It is important to understand that adopting a pet is a big responsibility. That adorable little ball of fur has many physical, social, and emotional needs that need to be met daily. Here are some questions to ask your vet about pet care at your new pet’s next appointment.
How do I keep my pet at a healthy weight?
Obesity in dogs and cats is widespread. This common condition leads to many health problems for your pet, and even reduce their life span by about two and a half years. Your vet, like Heart + Paw in East Market, will be able to customize a feeding schedule for your pet and advise you in terms of which treats to give (and not to give) going forward.
What food is right for my pet?
Your available budget will undoubtedly affect your choice of food for your pet. However, it is often worthwhile to spend a little bit more on a better-quality brand that is suited to both your pet’s breed, as well as his or her current stage of life. For example, kittens will require different food from a senior cat. Your vet will provide you with a list of appropriate options based on how much you can afford to pay.
What vaccinations does my pet require?
Your vet will provide you with plenty of information concerning the vaccinations that he or she will need to receive over the coming weeks and months. Vaccinations play an important role in keeping your pet healthy not only during his or her younger years but for the rest of his or her life as well.
How do I groom my pet?
It is up to you to make sure that your pet is clean and properly taken care of. Grooming is a huge part of that. Every pet needs to be groomed, although some more frequently than others. Grooming refers to more than just bathing your pet every few weeks. It also includes brushing your pet regularly, trimming his or her fur, trimming his or her nails, and brushing his or her teeth. Your vet will advise you in terms of how to go about all of this, along with providing guidelines in terms of how often.

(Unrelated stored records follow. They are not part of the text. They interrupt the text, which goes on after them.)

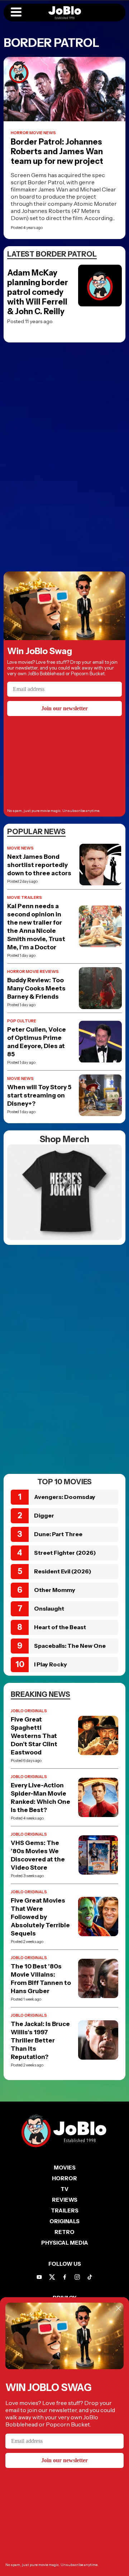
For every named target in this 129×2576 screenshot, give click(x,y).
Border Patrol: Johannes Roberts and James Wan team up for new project (57, 151)
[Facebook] (64, 2277)
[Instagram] (77, 2277)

How do I protect my pet from ticks and fleas?
Both cats and dogs are prone to ticks and fleas, which are known to cause them discomfort and spread disease. Your vet will be happy to provide a range of suggestions regarding preventing this problem from occurring in the first place. Nowadays, there are numerous topical and oral options available to choose from, with many single-dose oral treatments providing lasting protection for approximately three months at a time.
Remember to visit the vet every year for regular check-ups to ensure that your furry companion is happy and in good health. This will also give you peace of mind and ensure that any potential health problems are caught early.